▶ **Source text**
+++

UAE Ministry of Health warns against bogus doctors

The Ministry of Health has warned the public about unlicensed people posing as doctors.

DUBAI // Fake doctors have been providing medical services in hotels and at homes, the Ministry of Health warned on Sunday.

The unlicensed doctors have claimed they can treat difficult cases or perform plastic surgery, the ministry said in statements published by state news agency Wam.

“Such claims are closer to magic and witchcraft,” said Dr Amin Al Amiri, assistant undersecretary for public health and licensing.

The ministry last week referred to prosecutors a man who allegedly was travelling through the Arabian Gulf region to offer medical services for difficult diseases, said Dr Al Amiri.

Medical malpractices negatively impact public health and could lead to health complications, he said.

“As such, they could also cause health damage to the patient and may lead to dangerous complications that could appear after the disappearance of the anonymous practitioner,” he said.

+++

▶ **Records**
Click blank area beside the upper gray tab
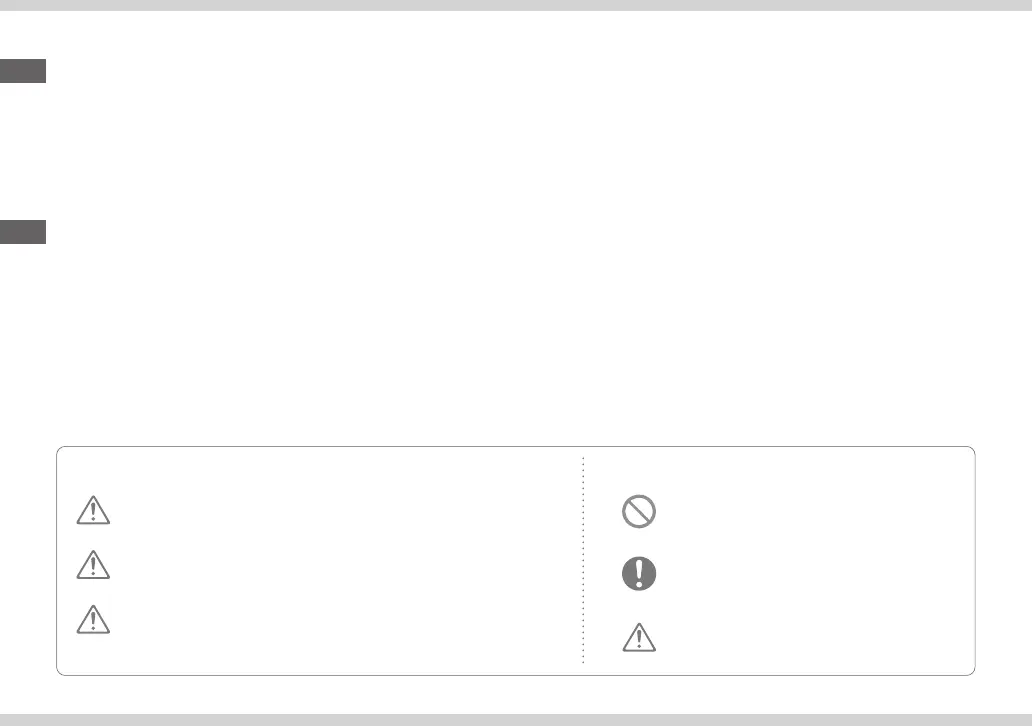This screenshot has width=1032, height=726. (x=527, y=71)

+++

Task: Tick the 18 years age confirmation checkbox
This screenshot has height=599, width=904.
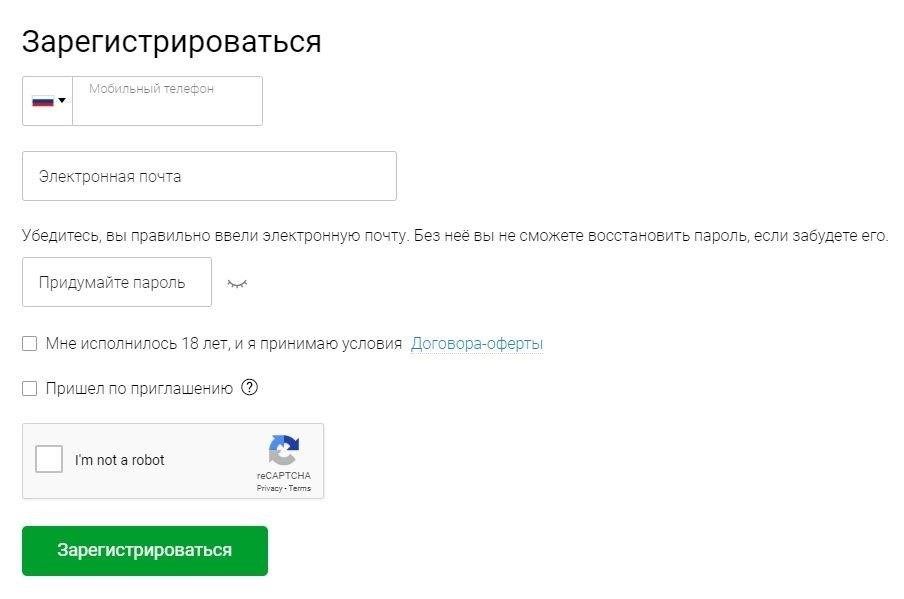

+++

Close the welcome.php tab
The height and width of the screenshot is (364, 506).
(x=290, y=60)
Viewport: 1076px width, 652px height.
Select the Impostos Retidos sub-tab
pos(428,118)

+++

Reproduce, word for word, the entire news article at the top about the Ministry of Health's warning on fake doctors.

▶ **Exercise answer**
UAE Ministry of Health warns against bogus doctors

The Ministry of Health has warned the public about unlicensed people posing as doctors.

DUBAI // Fake doctors have been providing medical services in hotels and at homes, the Ministry of Health warned on Sunday.

The unlicensed doctors have claimed they can treat difficult cases or perform plastic surgery, the ministry said in statements published by state news agency Wam.

“Such claims are closer to magic and witchcraft,” said Dr Amin Al Amiri, assistant undersecretary for public health and licensing.

The ministry last week referred to prosecutors a man who allegedly was travelling through the Arabian Gulf region to offer medical services for difficult diseases, said Dr Al Amiri.

Medical malpractices negatively impact public health and could lead to health complications, he said.

“As such, they could also cause health damage to the patient and may lead to dangerous complications that could appear after the disappearance of the anonymous practitioner,” he said.